Tere soltó una sonora carcajada cantarina que hizo que el resto del autobús se fijase en ellas, para mayor mortificación de Ale a la que no le gustaba llamar la atención sobre su persona más de lo estrictamente necesario.
—Pues yo leeré solo lo obligatorio. No pienso estar todo el día leyendo y estudiando habiendo tanto por hacer en el campus —dijo con una sonrisa picarona.
—¿A qué te refieres? —preguntó interesada.
—¿Cómo que a qué me refiero? —preguntó extrañada—. Pues a los chicos, boba. ¿Es que no te has fijado en la calidad del ganado del campus?
Ale rió dándole una pequeña palmada en el hombro a su amiga. Desde luego, era incorregible. En el instituto siempre estaba con lo mismo; que si mira a ese tío, que si ese está como un queso, que si ese no veas cómo besa… Lo cierto era que Tere era promiscua por naturaleza. Siempre tenía algún lío pero no le duraban ni dos días porque se cansaba enseguida de ellos.
—¿Qué te pareció el profesor de Historia Moderna de España? —preguntó Tere con un deje burlón.
—¿Qué me iba a parecer?
—¡Oh, vamos! —dijo impaciente—. ¡Está más que cañón! Hasta a ti, ¡oh, diosa de la belleza!, te dejó impresionada. ¿Crees que no me fijé?

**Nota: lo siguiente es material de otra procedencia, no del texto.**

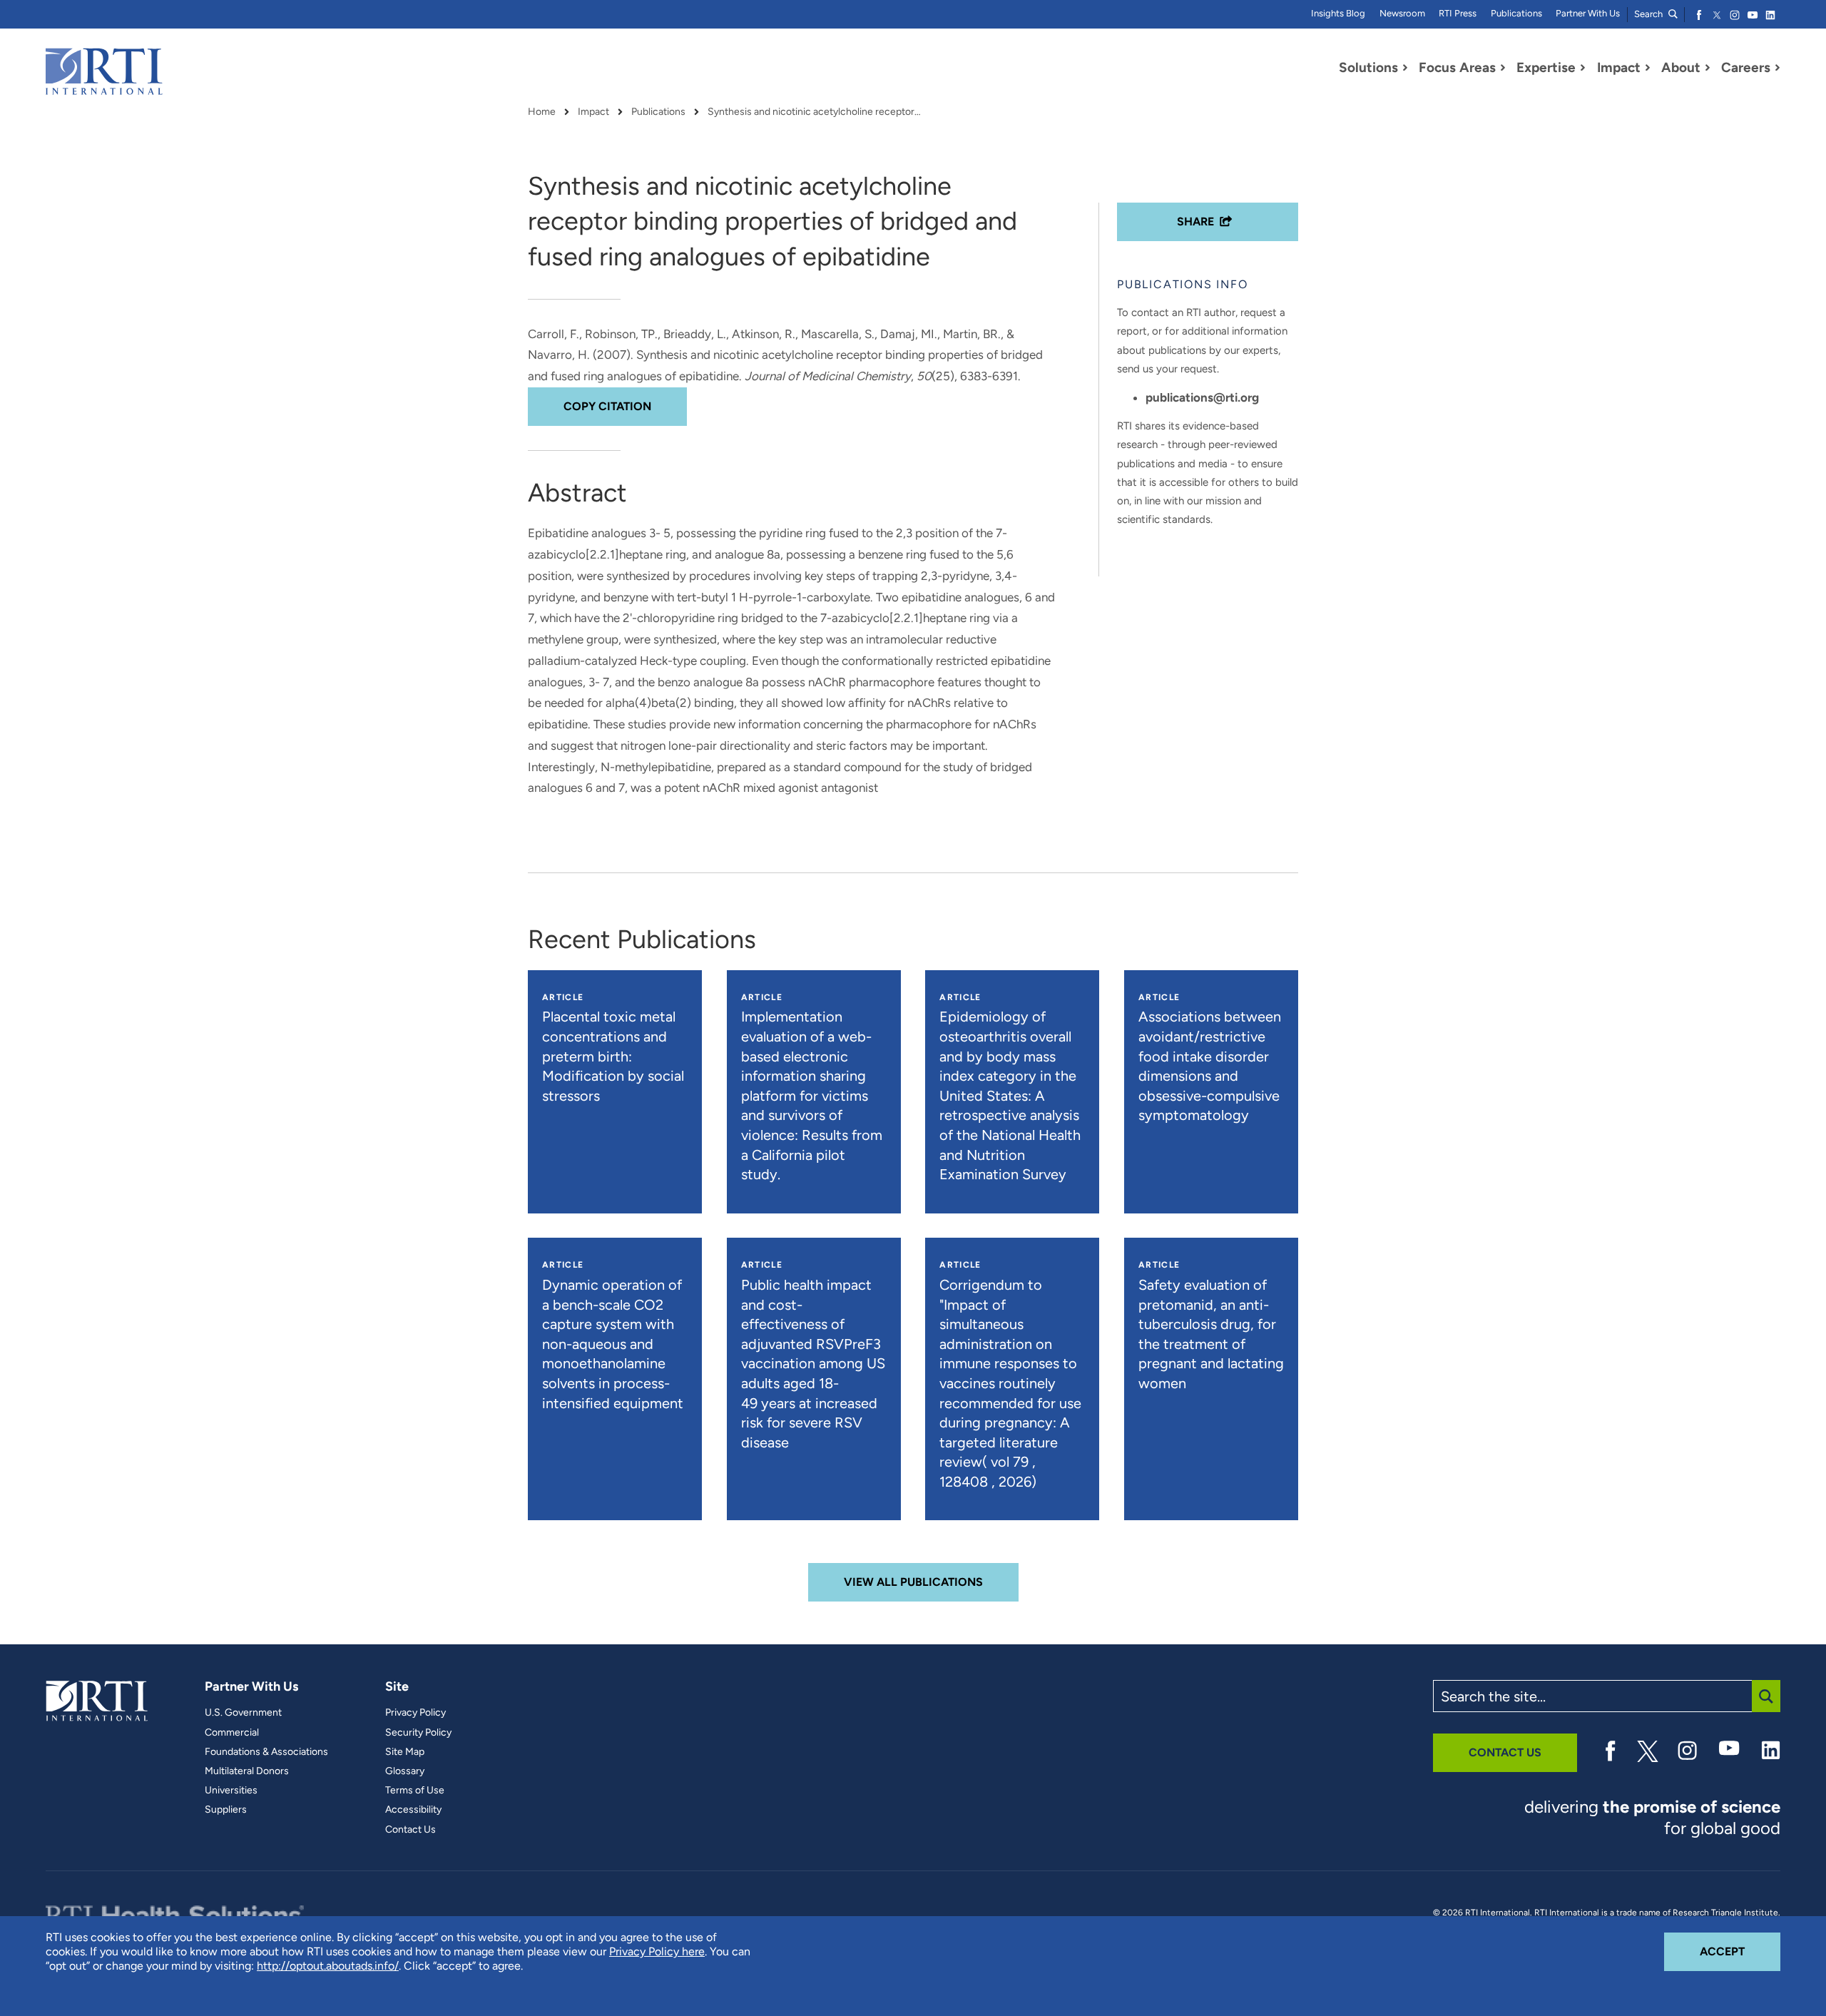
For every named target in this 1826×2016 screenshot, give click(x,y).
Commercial (232, 1733)
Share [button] (1195, 221)
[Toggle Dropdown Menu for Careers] (1777, 67)
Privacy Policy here (657, 1951)
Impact (593, 112)
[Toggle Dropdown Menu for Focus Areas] (1503, 67)
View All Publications (913, 1582)
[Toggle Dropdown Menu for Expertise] (1583, 67)
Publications (1516, 13)
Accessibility (413, 1810)
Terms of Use (414, 1791)
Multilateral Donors (247, 1771)
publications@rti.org (1202, 397)
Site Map (404, 1752)
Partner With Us (1588, 13)
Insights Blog (1338, 13)
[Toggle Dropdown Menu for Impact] (1648, 67)
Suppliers (226, 1810)
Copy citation (607, 406)
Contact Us (410, 1830)
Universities (231, 1791)
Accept (1740, 1951)
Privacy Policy (415, 1713)
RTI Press (1457, 13)
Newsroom (1402, 13)
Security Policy (418, 1733)
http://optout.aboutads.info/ (328, 1965)
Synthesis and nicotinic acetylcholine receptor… (814, 112)
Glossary (404, 1771)
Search (1649, 14)
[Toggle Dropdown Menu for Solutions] (1405, 67)
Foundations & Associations (266, 1752)
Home (542, 112)
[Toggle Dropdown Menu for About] (1707, 67)
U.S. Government (243, 1713)
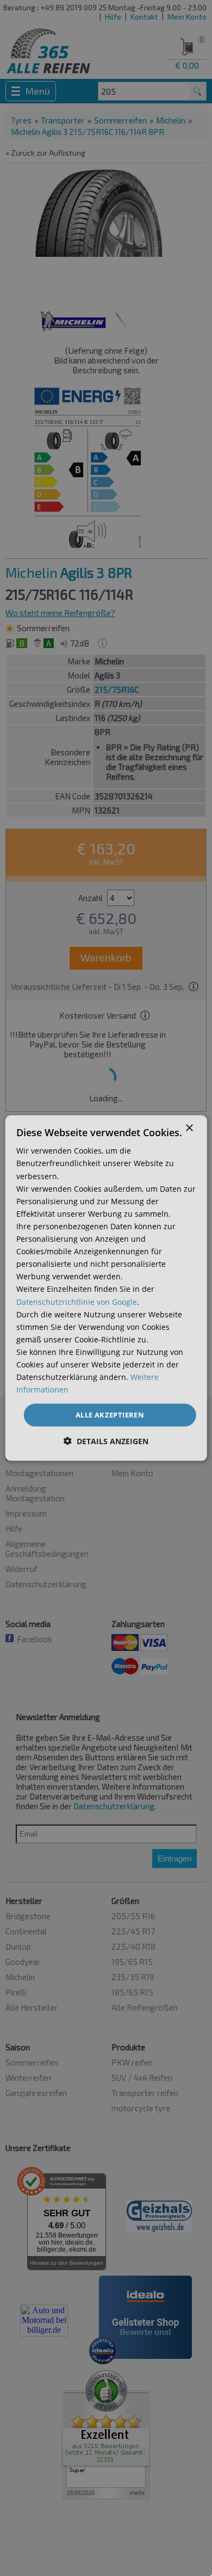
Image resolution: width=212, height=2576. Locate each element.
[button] (106, 1440)
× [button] (189, 1128)
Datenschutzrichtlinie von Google (76, 1301)
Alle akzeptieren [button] (110, 1415)
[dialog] (106, 1288)
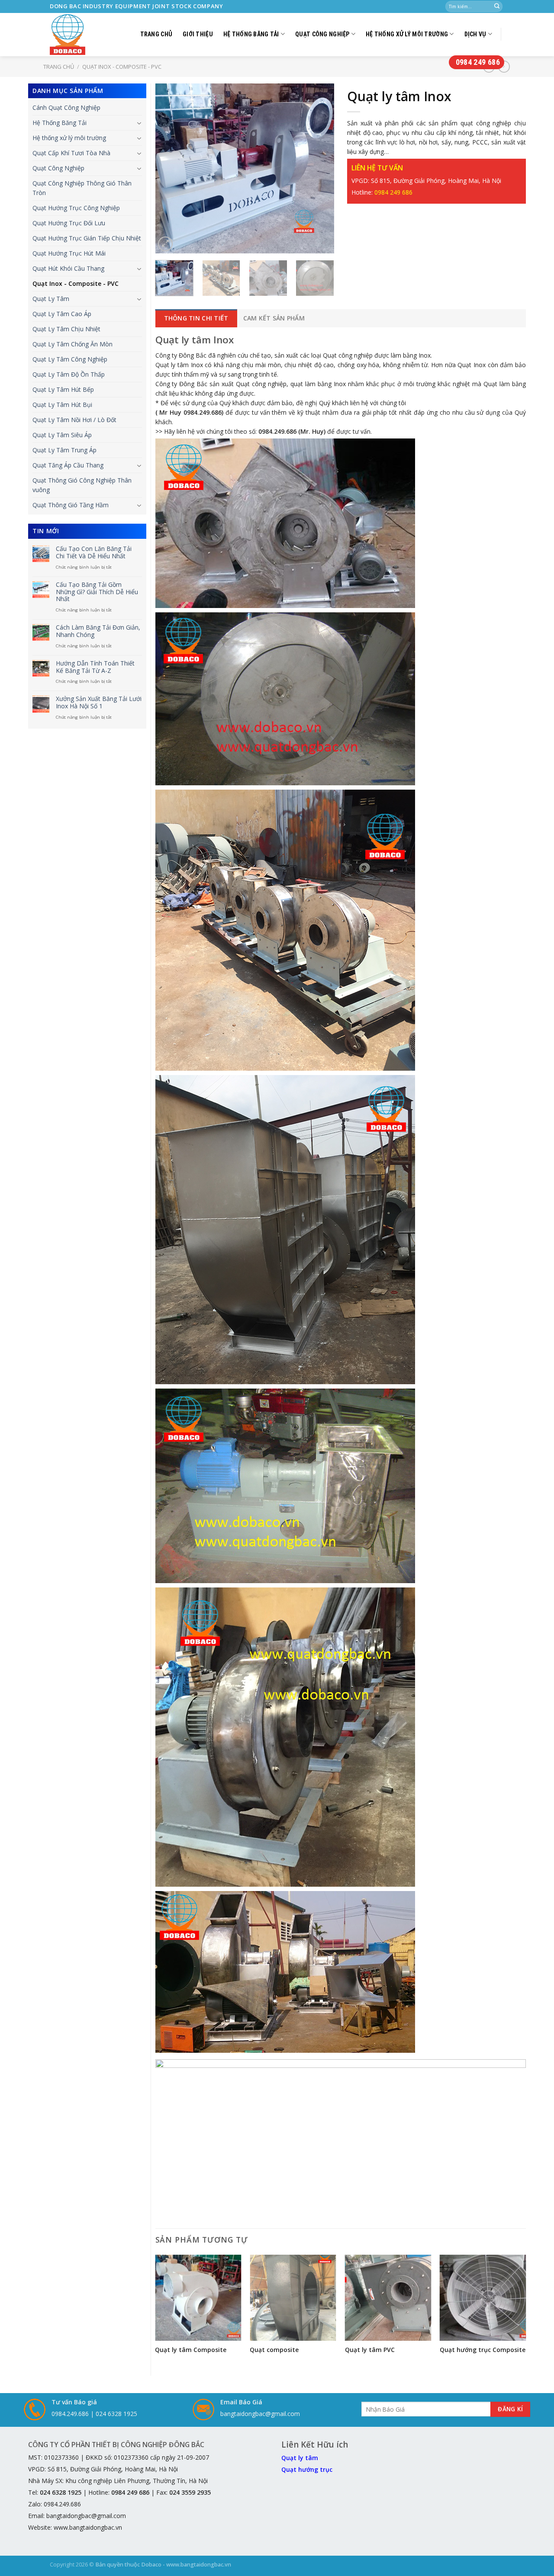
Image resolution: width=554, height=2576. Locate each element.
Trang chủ (156, 34)
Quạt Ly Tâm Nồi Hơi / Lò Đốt (74, 420)
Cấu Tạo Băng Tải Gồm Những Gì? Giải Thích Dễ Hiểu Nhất (97, 592)
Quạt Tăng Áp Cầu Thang (67, 465)
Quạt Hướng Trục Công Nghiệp (76, 208)
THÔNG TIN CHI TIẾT (196, 318)
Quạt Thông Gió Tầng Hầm (70, 505)
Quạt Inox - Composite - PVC (75, 283)
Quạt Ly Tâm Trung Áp (64, 450)
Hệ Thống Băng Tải (251, 34)
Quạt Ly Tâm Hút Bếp (63, 389)
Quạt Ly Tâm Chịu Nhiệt (66, 329)
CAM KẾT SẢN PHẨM (274, 318)
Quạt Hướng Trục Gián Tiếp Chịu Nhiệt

—Bueno, llama la atención pero nada más.
—¿Nada más? —dijo anonadada—. ¡Ni nada menos! ¿Pero qué te ocurre a ti? Nunca te he visto con un chico. ¿No serás lesbiana, verdad? —preguntó asustada.
—Pues no —dijo Ale bajando la voz que su amiga se empeñaba en subir—, pero no veo qué tendría de malo. De todas formas —dijo intentando zanjar el tema—, estás hablando de un profesor.
—Sí —dijo ensanchando la sonrisa—, un profesor con fama de seductor, ¿sabes?
—¡¿De qué demonios estás hablando?!
—¡Oh, vamos! —dijo Tere ofendida—. Hay muchos profesores en el campus que se lían con sus alumnas e incluso a algunas les llegan a ofrecer aprobarlas a cambio de un buen polvo. No es ningún secreto.
—¿En serio?
Ale se recriminó aquel comentario. Sabía perfectamente cómo funcionaba el abuso de autoridad y las personas corruptas ya que ella lo había sufrido en carnes propias en el orfanato y reformatorio. Pero siempre había supuesto que a nadie le interesaba lo que se pudiese hacer con niñas sin padres que pudiesen defenderlas. Aunque aquí era más bien consentido.
—¡Venga ya! Ni tú puedes ser tan ignorante. No te hagas la tonta que no te queda bien. Dicen que Silvia, la que está tan buena de segundo, le echó un polvo para que la aprobara, él acepto y después la suspendió —las dos chicas rompieron en risas—. El caso es que el revolcón, aunque suspendiendo, le tuvo que sentar muy bien porque cada vez que lo ve, se le cae la baba —continuó Tere entre risas.


—Bueno —dijo al fin Ale cuando pudo dejar de reír—, pues ya sabes a quien no debes tirarte para aprobar.
—¿Yo? Y, ¿qué hay de ti?
—¿Yo? —preguntó Ale escandalizada—. Yo jamás me tiraría a un tío para que me aprobara.
—¡Ya! —dijo Tere con una sonrisa picarona—. Pero, ¿y por el mero hecho de tirártelo? Tienes que reconocer que te impresionó…
—Bueno, nunca había visto a un hombre tan guapo… eso es todo. No creo que sea motivo para acostarte con alguien.
—¿Y cuál es tu motivo entonces? —demandó Tere como si no pudiese existir otro motivo en el mundo.
—¿Amor? —se aventuró Ale.
—¡¿Amor?! ¡Pero tú en qué siglo vives!
Ale se abstuvo de contestar que en el mismo que ella y la dejó que le soltase una diatriba sobre la liberación sexual de la mujer y su papel en el s. XXI, mientras ella se abstraía en sus pensamientos ahora plagados, gracias a Tere, de imágenes eróticas con su guapísimo profesor de Historia.